> You are right. What I meant is that no matter what sign conventions
> are used for the Riemann tensor, the Ricci tensor is always (as far as
> I know) defined by contracting the Riemann tensor's contravariant
> index and its second covariant index
I am not sure I can agree with you on this point. The Riemann tensor has
three covariant indices in the usual definition, but different authors put
these indices in different order, so "second covariant index" is not a very
meaningful concept without knowing a specific author's conventions. It is
much more important to know the sign of the Ricci tensor or Ricci scalar.
What I mean is that, regardless of index positions, the Ricci tensor is
defined as the contraction of the contravariant index with one of the
antisymmetric covariant indices, but it is not prescribed which one.
Assuming only that the Christoffel symbols' definition is unambiguous, the
Riemann tensor is defined as
\Gamma^m_{nb,a}-\Gamma^m_{na,b}+\Gamma^m_{sa}\Gamma^s_{nb}-\Gamma^m_{sb}\Gam
ma^s{na}.
It is easy to see that this expression is antisymmetric in the a,b indices.

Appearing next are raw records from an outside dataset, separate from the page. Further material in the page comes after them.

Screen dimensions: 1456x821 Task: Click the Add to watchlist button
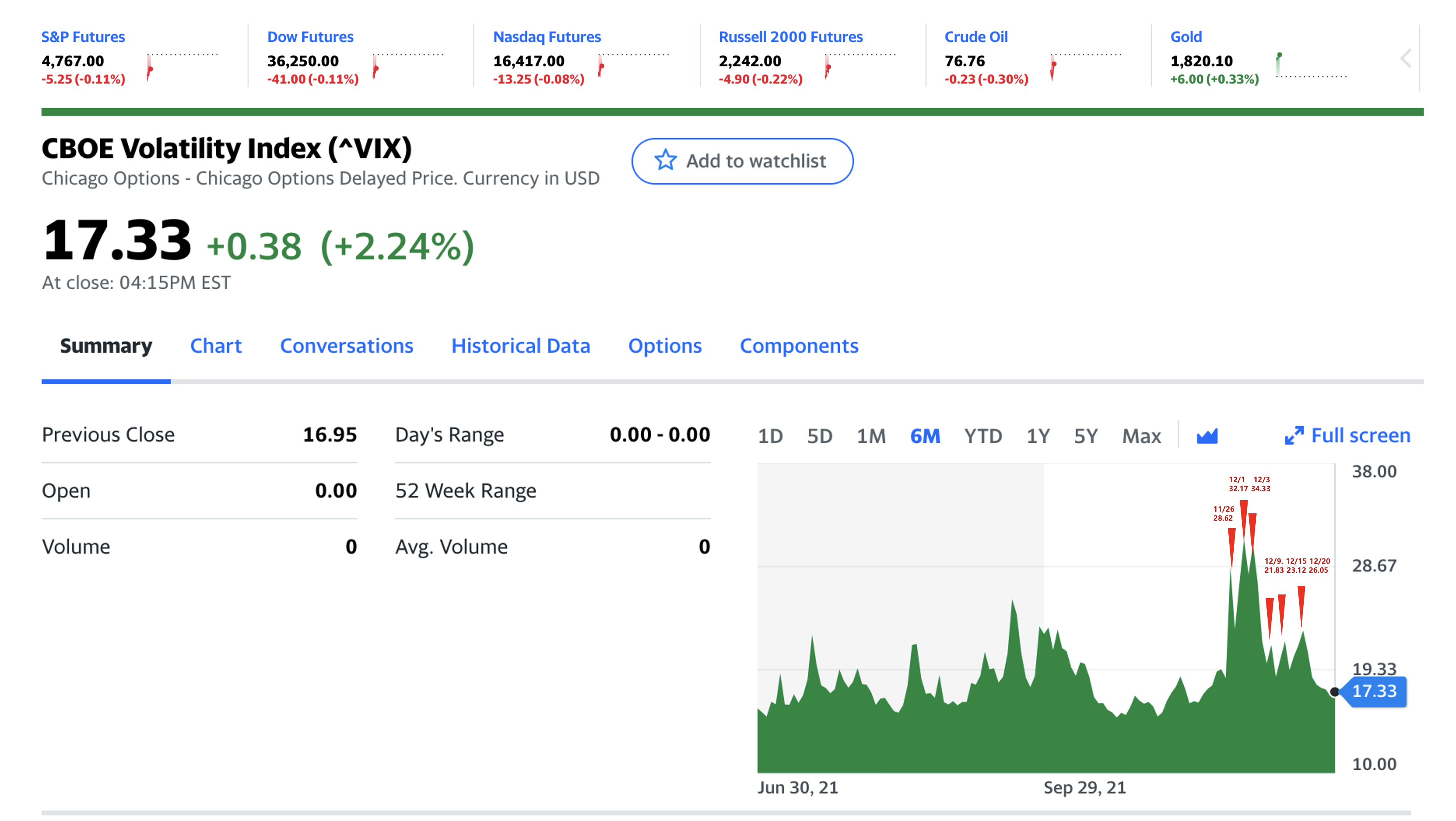742,161
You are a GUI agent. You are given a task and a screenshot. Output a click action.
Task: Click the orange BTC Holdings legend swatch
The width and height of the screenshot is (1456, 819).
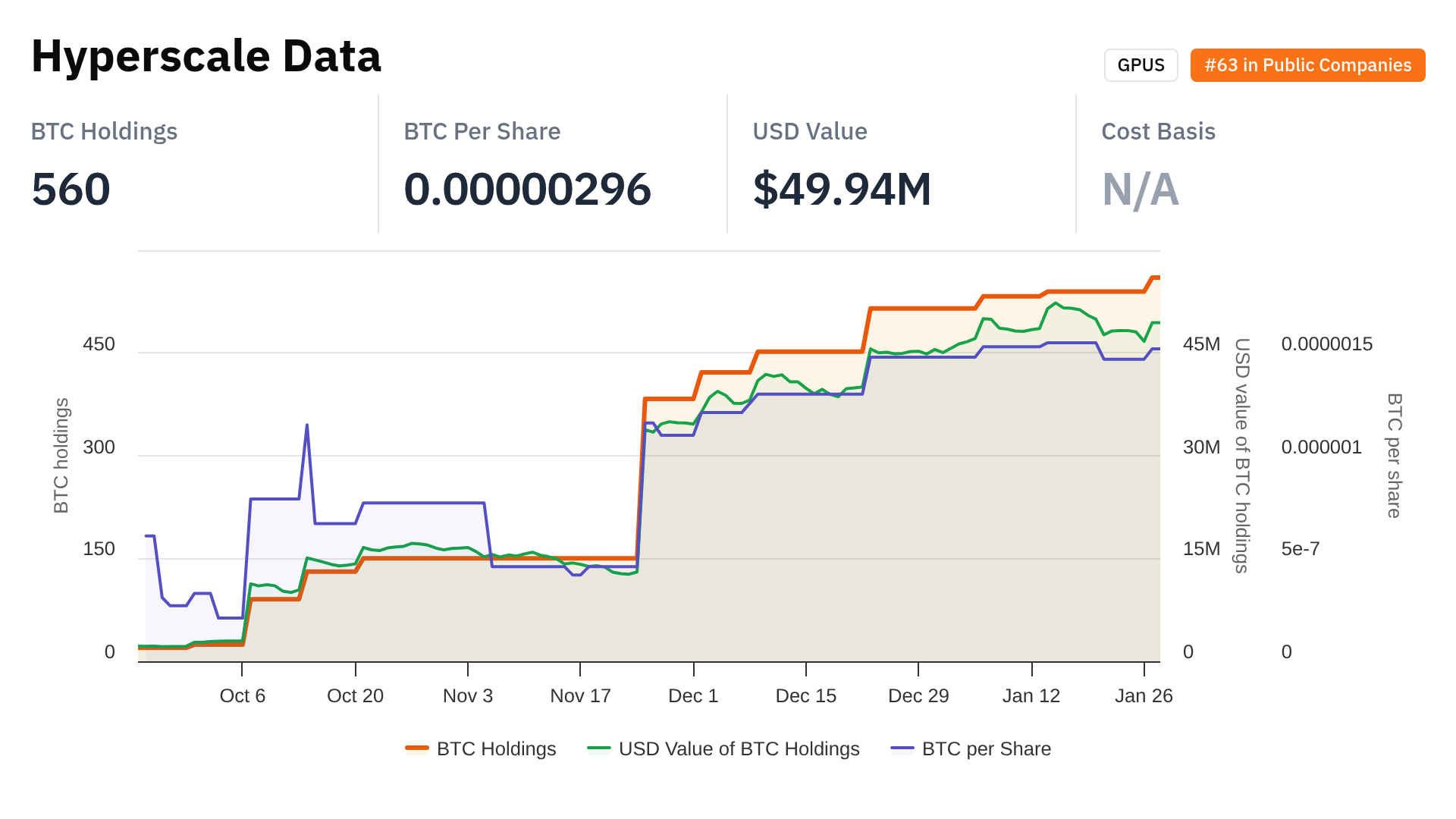click(x=417, y=748)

The Ricci tensor is the contraction of m with one of either a or b. Which
one? MTW say it's a, and put this index in the second (middle) covariant
position. Weinberg says it's b, and puts that index in the second covariant
position, so you are right in this sense: both authors put the contraction
index in the second covariant position. As does Wald, Hawking & Ellis, and
Landau & Lifschitz, so you're certainly in good company there.
But, for instance, Ohanian and Ruffini do not; Narlikar does not; nor does
Peacock. So it's by no means universal.
> So ctensor is not "correct" at this point
I don't think we can speak of "correctness" when the question is a matter of
convention, and not one that is universally agreed upon.
> Sorry that I don't know whom you are referring to by MTW, has he used
> that different contracting convention?
MTW is the acronym for the book Gravitation by Misner, Thorne, and Wheeler,
aka the "Big Black Book". It is a commonly used, dare I say conventional
acronym, but obviously, the convention is far from universal :-)
Viktor